Em julgamento de recurso no último dia 4 de outubro, a 1ª Câmara Reservada de Direito Empresarial do Tribunal de Justiça do Estado de São Paulo (TJSP) decidiu sobre a validade de garantia fiduciária constituída em benefício de instituição financeira estrangeira sem autorização para funcionar no Brasil.


A decisão recorrida havia rejeitado impugnação de crédito apresentada por instituições financeiras estrangeiras no âmbito de uma recuperação judicial, buscando o reconhecimento da extraconcursalidade de seu crédito em razão da existência de garantias fiduciárias. De acordo com a decisão de primeiro grau, apenas as instituições financeiras nacionais ou as estrangeiras com autorização para funcionar no Brasil poderiam ser beneficiárias de garantias fiduciárias, com base nos seguintes fundamentos: (i) ao se referir à alienação fiduciária prestada no âmbito do mercado financeiro e no mercado de capitais, o artigo 66-B da Lei nº 4.728/65 deve ser interpretado em consonância com a lei que regula o Sistema Financeiro Nacional; (ii) o mercado financeiro é composto por instituições financeiras nacionais, autorizadas a funcionar pelo Banco Central do Brasil, e por instituições financeiras estrangeiras, desde que autorizadas a funcionar no Brasil por decreto do Poder Executivo Federal (artigos 17, 18 e 39 da Lei n 4.595/64); e (iii) a garantia de natureza fiduciária instituída pela Lei nº 4.728/65 tem por objetivo reforçar a segurança do recebimento do crédito concedido no mercado financeiro nacional e, portanto, é exclusiva de instituições financeiras nacionais ou estrangeiras autorizadas a funcionar no Brasil.
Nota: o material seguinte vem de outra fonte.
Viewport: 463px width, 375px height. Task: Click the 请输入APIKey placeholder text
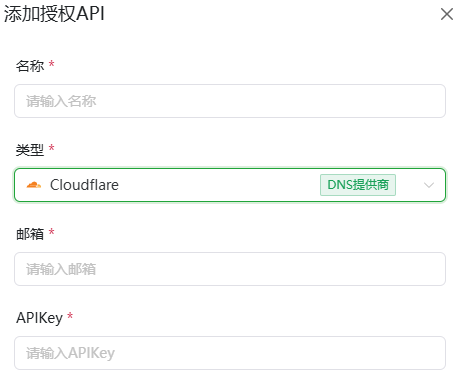tap(70, 353)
Outra, porém, foi a conclusão da 1ª Câmara de Direito Empresarial do TJSP, que reconheceu a validade da garantia fiduciária outorgada às instituições financeiras estrangeiras, sem, contudo, fundamentar sua decisão na necessidade ou não de tais instituições terem autorização para funcionar no Brasil para se beneficiarem das garantias.


Na verdade, a decisão de segundo grau entendeu que “a superveniência do Código Civil autorizou a utilização da alienação fiduciária prevista na Lei nº 4.728/65, até então restrita às instituições financeiras, aos demais contratantes que houvessem por oportuno instituir a mencionada garantia sob a égide da Lei nº 10.406/02, como no caso, em hipóteses restritas aos bens móveis infungíveis”.


Ou seja, para a 1ª Câmara de Direito Empresarial do TJSP, deveriam ser aplicadas ao caso as regras do Código Civil que regulam a alienação fiduciária, as quais seriam suficientes para que fosse declarada a validade da garantia detida pelas instituições financeiras estrangeiras.


Nesse sentido, o acórdão esclareceu que o minério de ferro alienado fiduciariamente para as credoras instituições financeiras estrangeiras (i) havia sido devidamente individualizado – o que caracterizaria a sua infungibilidade (viabilizando a aplicação do Código Civil, que rege a alienação fiduciária de bens móveis infungíveis) – e (ii) era suficiente para garantir a totalidade da dívida, o que bastaria para se reconhecer, com base no Código Civil, a validade da alienação fiduciária do minério de ferro e, consequentemente, a extraconcursalidade do crédito detido pelas credoras.


Portanto, a decisão reconheceu a validade da alienação fiduciária em favor de instituições financeiras estrangeiras sem autorização para funcionar no Brasil com base no Código Civil, inclusive em razão do reconhecimento da infungibilidade do minério de ferro sobre o qual se constituiu a garantia fiduciária. A questão relativa a eventuais limitações à constituição de garantias fiduciárias regidas pela Lei nº 4.728/65 em benefício de instituições financeiras estrangeiras acabou por não ser detidamente analisada. O desembargador revisor ressalvou, inclusive, “que decidiria exclusivamente com base no Código Civil e que daria por prejudicada a questão referente à possibilidade de instituições financeiras estrangeiras emprestarem no Brasil e constituírem alienação fiduciária em garantia com base na LMC [Lei do Mercado de Capitais], reservando-se para aprofundar o exame do tema em momento oportuno”.